JANG‐KYUN SEO, SUNG‐HWAN KANG, BO SEO … (2009)

Soybean mosaic virus (SMV), a member of the genus Potyvirus, is transmitted by aphids in a non-persistent manner. It has been well documented that the helper component-proteinase (HC-Pro) plays a role as a 'bridge' between virion particles and aphid stylets in the aphid transmission of potyviruses. Several motifs, including the KITC and PTK motifs on HC-Pro and the DAG motif on the coat protein (CP), have been found to be involved in aphid transmission. Previously, we have shown strong interaction between SMV CP and HC-Pro in a yeast two-hybrid system (YTHS). In this report, we further analysed this CP-HC-Pro interaction based on YTHS and an in vivo binding assay to identify crucial amino acid residues for this interaction. Through this genetic approach, we identified two additional amino acid residues (H256 on CP and R455 on HC-Pro), as well as G12 on the DAG motif, crucial for the CP-HC-Pro interaction.
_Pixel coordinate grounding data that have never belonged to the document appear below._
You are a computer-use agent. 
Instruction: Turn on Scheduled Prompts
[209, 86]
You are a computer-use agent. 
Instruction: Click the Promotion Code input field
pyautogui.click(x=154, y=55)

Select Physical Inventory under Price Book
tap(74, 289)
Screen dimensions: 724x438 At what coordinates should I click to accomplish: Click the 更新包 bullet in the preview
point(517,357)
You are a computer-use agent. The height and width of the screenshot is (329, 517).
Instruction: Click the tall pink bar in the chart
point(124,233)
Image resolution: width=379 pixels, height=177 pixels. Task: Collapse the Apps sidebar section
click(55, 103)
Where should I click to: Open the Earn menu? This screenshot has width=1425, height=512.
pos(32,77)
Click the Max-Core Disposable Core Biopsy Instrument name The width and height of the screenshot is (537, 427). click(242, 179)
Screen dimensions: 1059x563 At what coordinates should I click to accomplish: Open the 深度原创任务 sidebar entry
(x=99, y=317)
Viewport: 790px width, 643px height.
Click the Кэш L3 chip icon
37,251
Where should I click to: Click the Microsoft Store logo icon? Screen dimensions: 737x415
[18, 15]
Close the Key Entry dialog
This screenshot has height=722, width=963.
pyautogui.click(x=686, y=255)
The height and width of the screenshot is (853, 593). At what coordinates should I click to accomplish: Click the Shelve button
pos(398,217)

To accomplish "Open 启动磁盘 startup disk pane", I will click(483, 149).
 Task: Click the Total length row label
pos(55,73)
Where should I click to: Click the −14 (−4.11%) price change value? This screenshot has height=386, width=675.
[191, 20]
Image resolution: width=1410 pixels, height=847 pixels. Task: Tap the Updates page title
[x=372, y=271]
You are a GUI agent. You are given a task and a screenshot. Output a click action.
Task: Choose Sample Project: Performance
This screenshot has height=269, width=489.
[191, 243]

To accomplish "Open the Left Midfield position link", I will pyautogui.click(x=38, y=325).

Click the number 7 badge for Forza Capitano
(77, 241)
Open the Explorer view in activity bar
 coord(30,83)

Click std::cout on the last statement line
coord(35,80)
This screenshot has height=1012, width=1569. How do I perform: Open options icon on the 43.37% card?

We introduced mutations into the identified residues using an SMV infectious clone and showed that these mutations affected the efficiency of aphid transmission of SMV. We also investigated the involvement of the PTK and DAG motifs in the CP-HC-Pro interaction and aphid transmission of SMV. Our results support the concept that physical interaction between CP and HC-Pro is important for potyviral aphid transmission. Based on the combination of our current results with previous findings, the possibility that aphid transmission may be regulated by more complex molecular interactions than the simple involvement of HC-Pro as a bridge is discussed.